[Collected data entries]
....

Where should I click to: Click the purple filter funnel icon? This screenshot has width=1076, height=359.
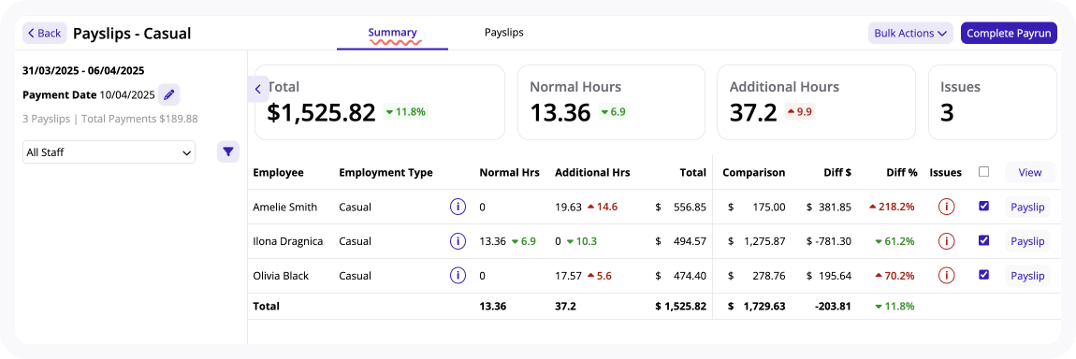(x=228, y=151)
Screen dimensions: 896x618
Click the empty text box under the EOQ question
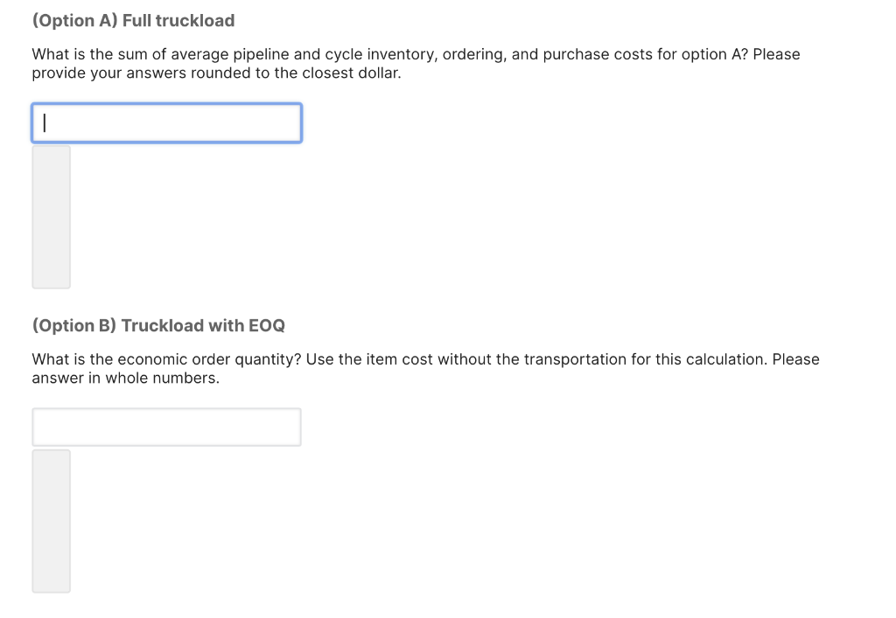tap(166, 427)
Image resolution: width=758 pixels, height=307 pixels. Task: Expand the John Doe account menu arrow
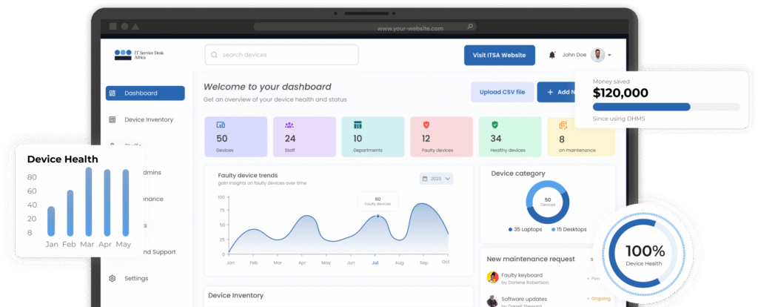(x=609, y=55)
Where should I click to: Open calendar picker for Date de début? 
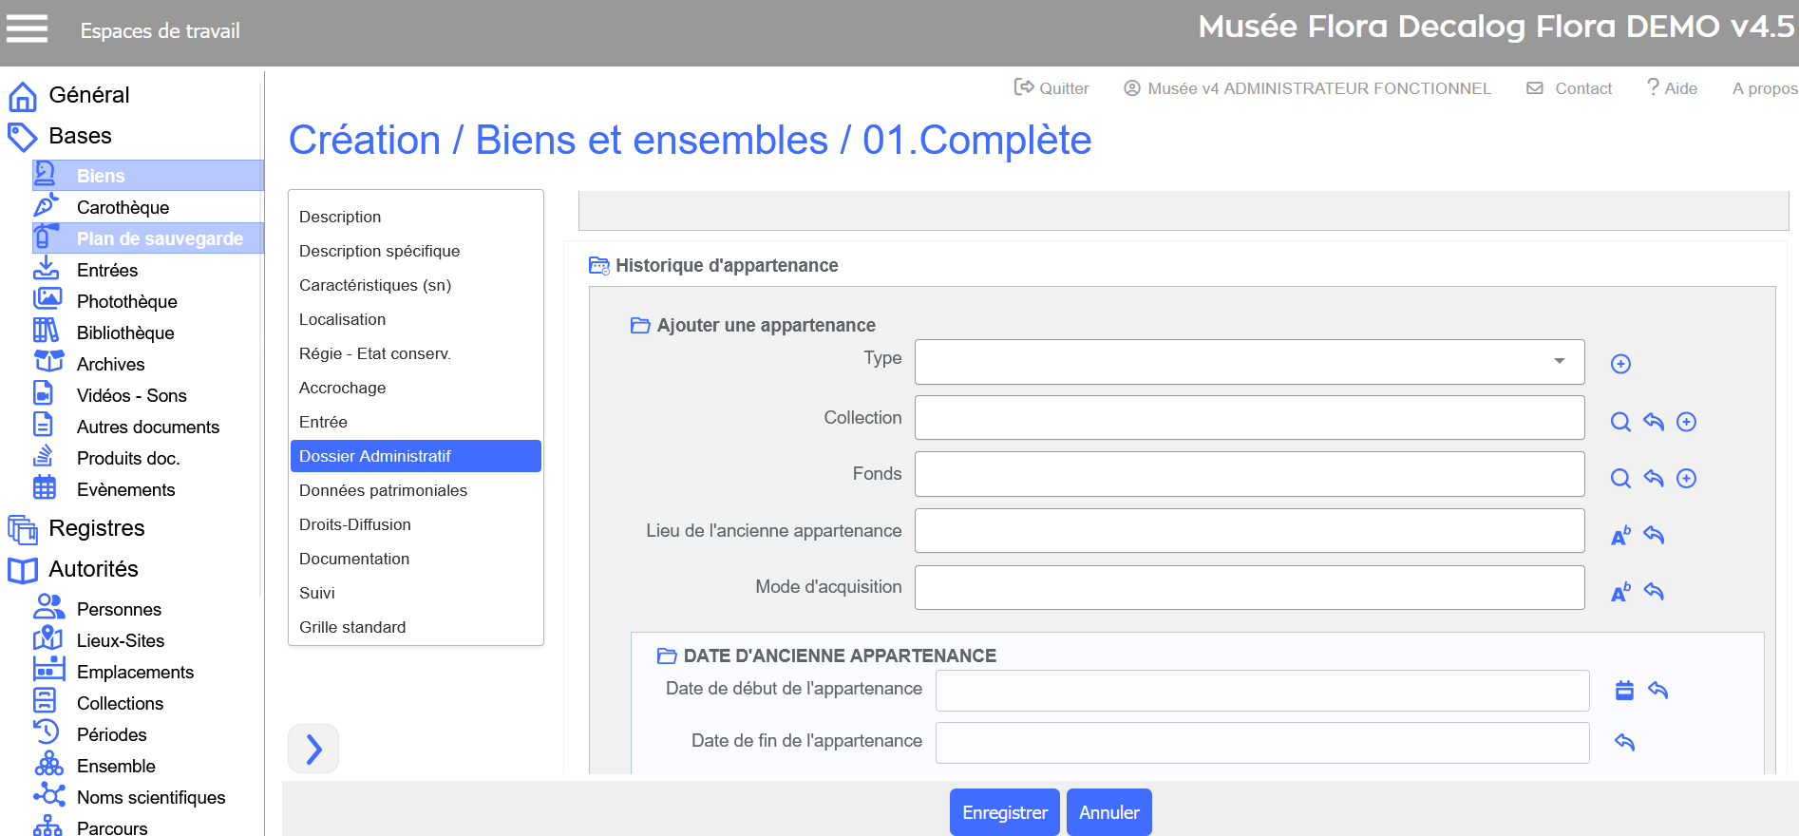coord(1624,691)
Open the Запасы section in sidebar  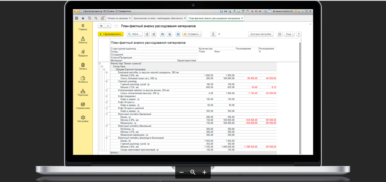coord(83,66)
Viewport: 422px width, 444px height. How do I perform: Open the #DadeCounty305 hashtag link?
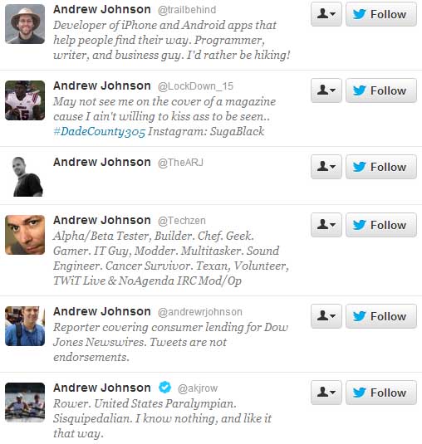(x=100, y=132)
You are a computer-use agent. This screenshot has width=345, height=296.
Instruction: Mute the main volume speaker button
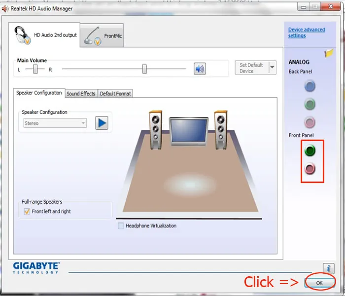200,69
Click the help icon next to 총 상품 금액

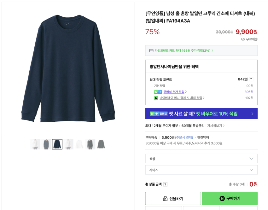pyautogui.click(x=165, y=184)
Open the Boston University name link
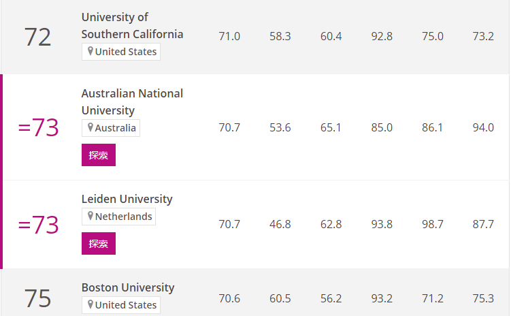 tap(128, 287)
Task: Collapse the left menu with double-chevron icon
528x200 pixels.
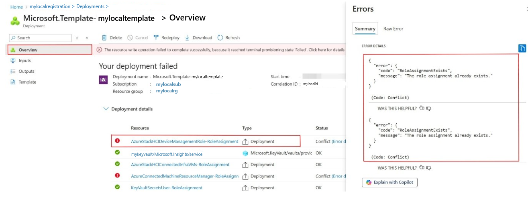Action: click(87, 38)
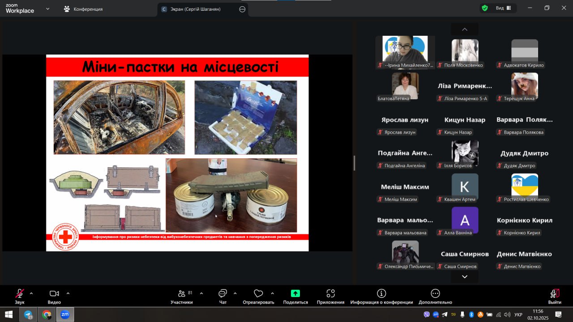The image size is (573, 322).
Task: Open the Zoom Workplace dropdown chevron
Action: [48, 8]
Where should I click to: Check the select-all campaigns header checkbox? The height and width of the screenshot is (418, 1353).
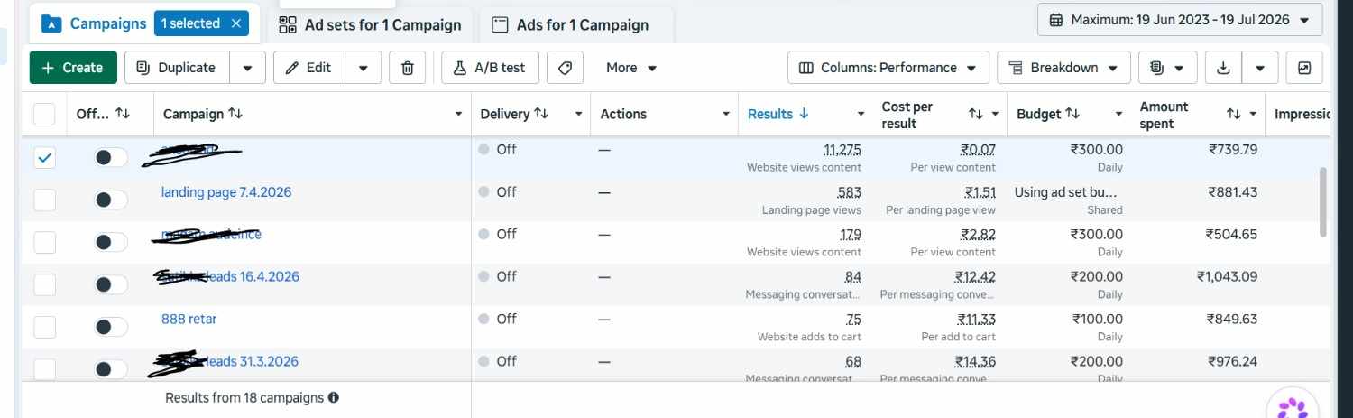44,115
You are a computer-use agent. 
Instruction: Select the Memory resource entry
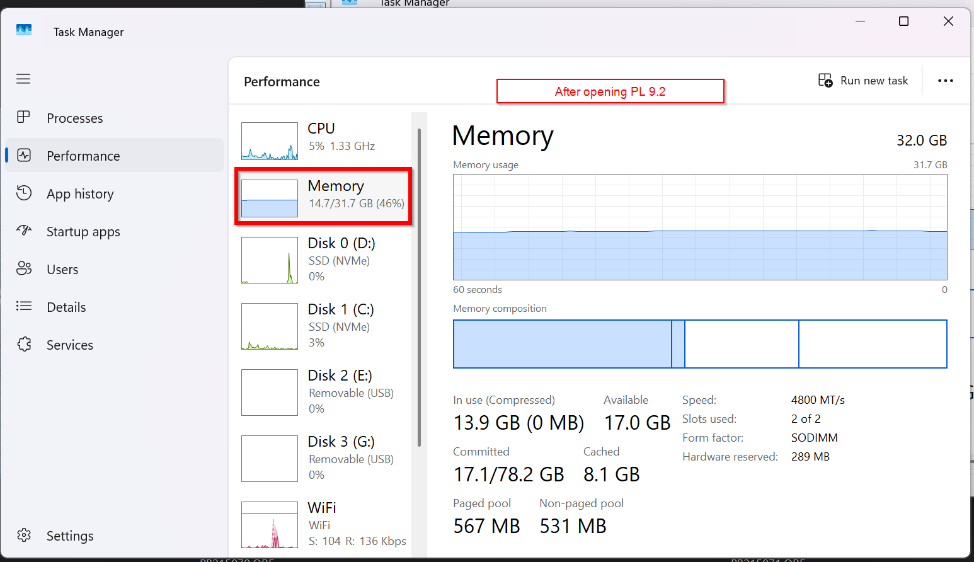323,196
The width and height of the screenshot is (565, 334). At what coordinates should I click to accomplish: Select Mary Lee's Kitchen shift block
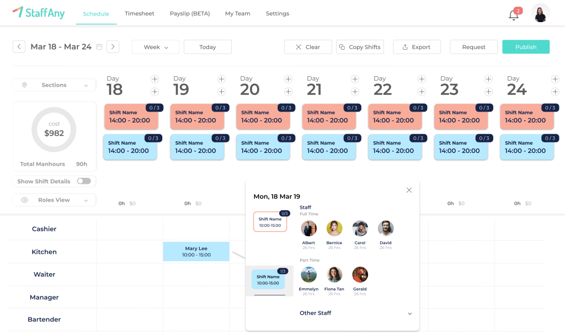tap(196, 252)
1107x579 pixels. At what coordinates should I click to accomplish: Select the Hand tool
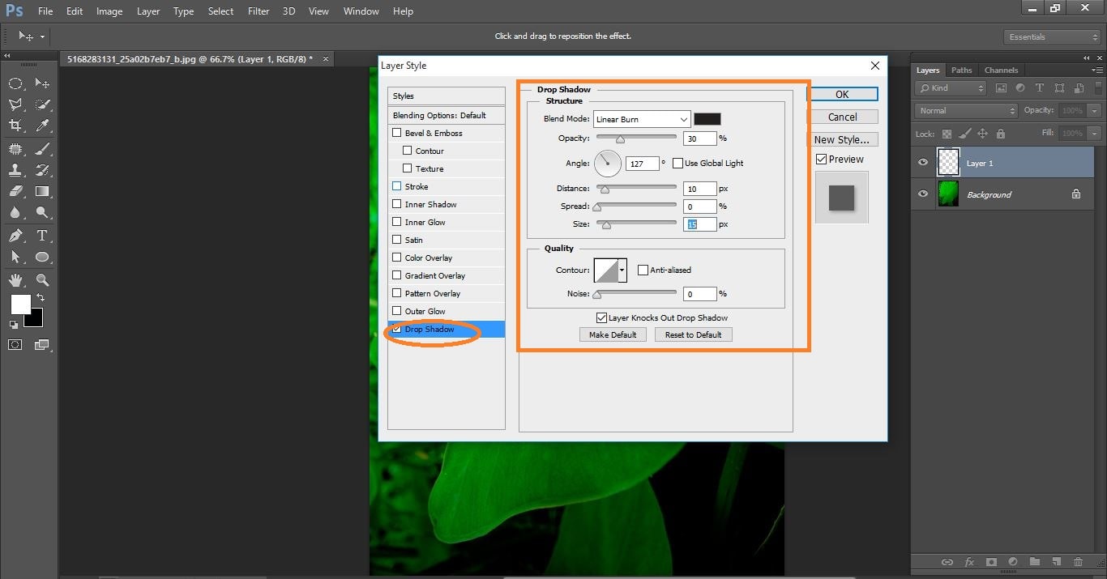(x=16, y=280)

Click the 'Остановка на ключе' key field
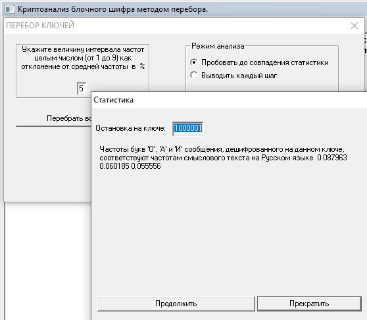coord(187,128)
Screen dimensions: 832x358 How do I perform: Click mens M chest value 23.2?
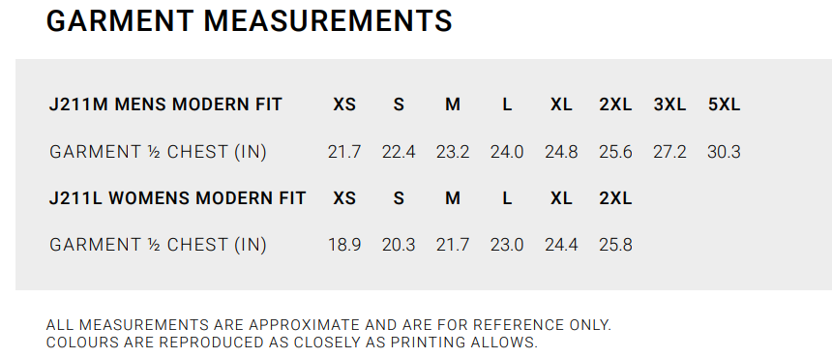click(453, 152)
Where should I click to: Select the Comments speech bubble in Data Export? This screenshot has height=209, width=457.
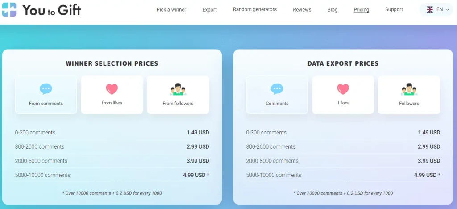tap(277, 89)

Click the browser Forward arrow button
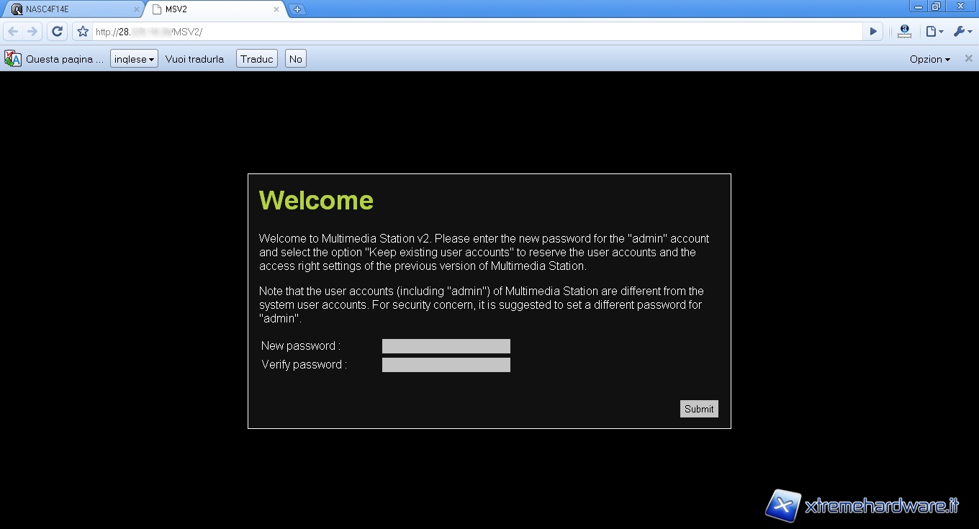coord(32,32)
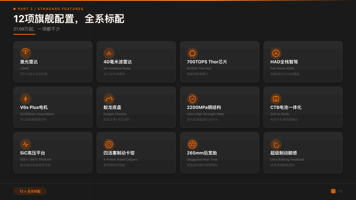Click the orange underline below the subtitle

[x=24, y=35]
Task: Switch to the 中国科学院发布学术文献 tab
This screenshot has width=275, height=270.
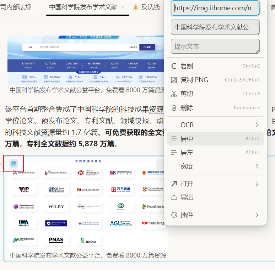Action: (83, 7)
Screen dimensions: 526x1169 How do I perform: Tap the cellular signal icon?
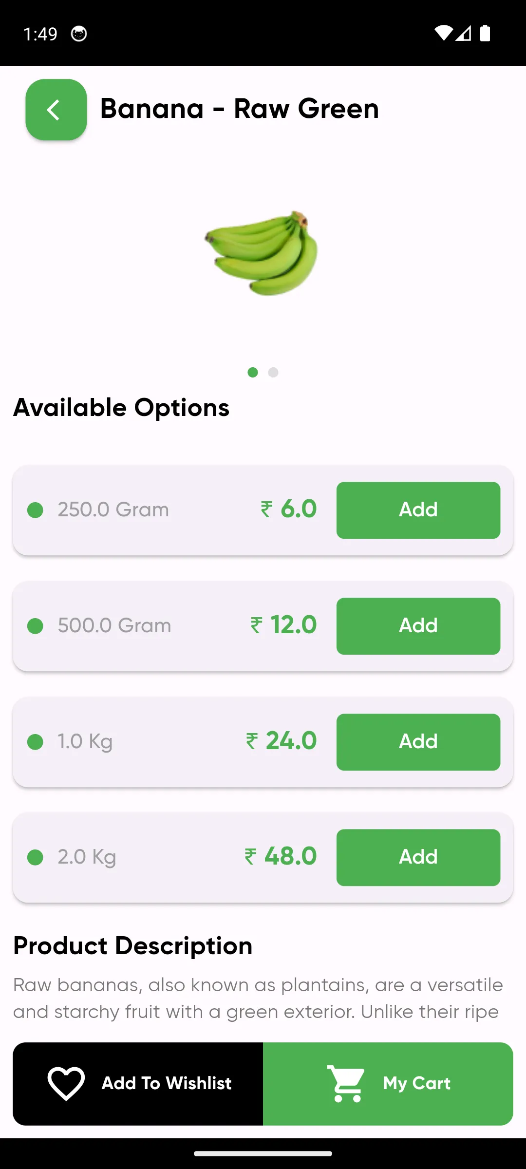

....

The lines to be quoted run from the line containing "Instruction: Select the Memory resource entry" through the end of the entries above, both included; quote them exactly and leave out any pictures.

Reply to the exercise:
Instruction: Select the Memory resource entry
323,196
The width and height of the screenshot is (565, 334). At what coordinates should I click to accomplish: Select Mary Lee's Kitchen shift block
tap(196, 252)
1107x579 pixels. At what coordinates should I click to accomplish: Select the Hand tool
(x=16, y=280)

Click the 'Остановка на ключе' key field
coord(187,128)
Screen dimensions: 832x358 How do I perform: Click mens M chest value 23.2?
click(453, 152)
Where should I click to: Select the Comments speech bubble in Data Export? This screenshot has height=209, width=457.
tap(277, 89)

Click the browser Forward arrow button
coord(32,32)
Click the orange underline below the subtitle

[x=24, y=35]
Task: Switch to the 中国科学院发布学术文献 tab
This screenshot has width=275, height=270.
Action: (83, 7)
Screen dimensions: 526x1169 How do I perform: Tap the cellular signal icon?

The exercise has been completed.